## [Try it]
What is needed here is an exact transcription of the entries that follow.

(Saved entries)
BEGIN

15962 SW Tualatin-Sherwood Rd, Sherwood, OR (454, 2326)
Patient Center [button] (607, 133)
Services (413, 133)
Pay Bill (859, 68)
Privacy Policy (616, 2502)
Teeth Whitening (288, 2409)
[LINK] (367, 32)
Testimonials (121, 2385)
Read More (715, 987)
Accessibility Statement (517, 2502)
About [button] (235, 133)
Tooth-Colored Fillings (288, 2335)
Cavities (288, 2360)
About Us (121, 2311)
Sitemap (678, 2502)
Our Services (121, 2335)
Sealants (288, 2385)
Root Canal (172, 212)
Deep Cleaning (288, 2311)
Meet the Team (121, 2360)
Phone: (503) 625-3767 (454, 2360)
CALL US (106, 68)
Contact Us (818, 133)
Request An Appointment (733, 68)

END

## [Exercise answer]
15962 SW Tualatin-Sherwood Rd, Sherwood, OR (454, 2326)
Patient Center [button] (607, 133)
Services (413, 133)
Pay Bill (859, 68)
Privacy Policy (616, 2502)
Teeth Whitening (288, 2409)
[LINK] (367, 32)
Testimonials (121, 2385)
Read More (715, 987)
Accessibility Statement (517, 2502)
About [button] (235, 133)
Tooth-Colored Fillings (288, 2335)
Cavities (288, 2360)
About Us (121, 2311)
Sitemap (678, 2502)
Our Services (121, 2335)
Sealants (288, 2385)
Root Canal (172, 212)
Deep Cleaning (288, 2311)
Meet the Team (121, 2360)
Phone: (503) 625-3767 (454, 2360)
CALL US (106, 68)
Contact Us (818, 133)
Request An Appointment (733, 68)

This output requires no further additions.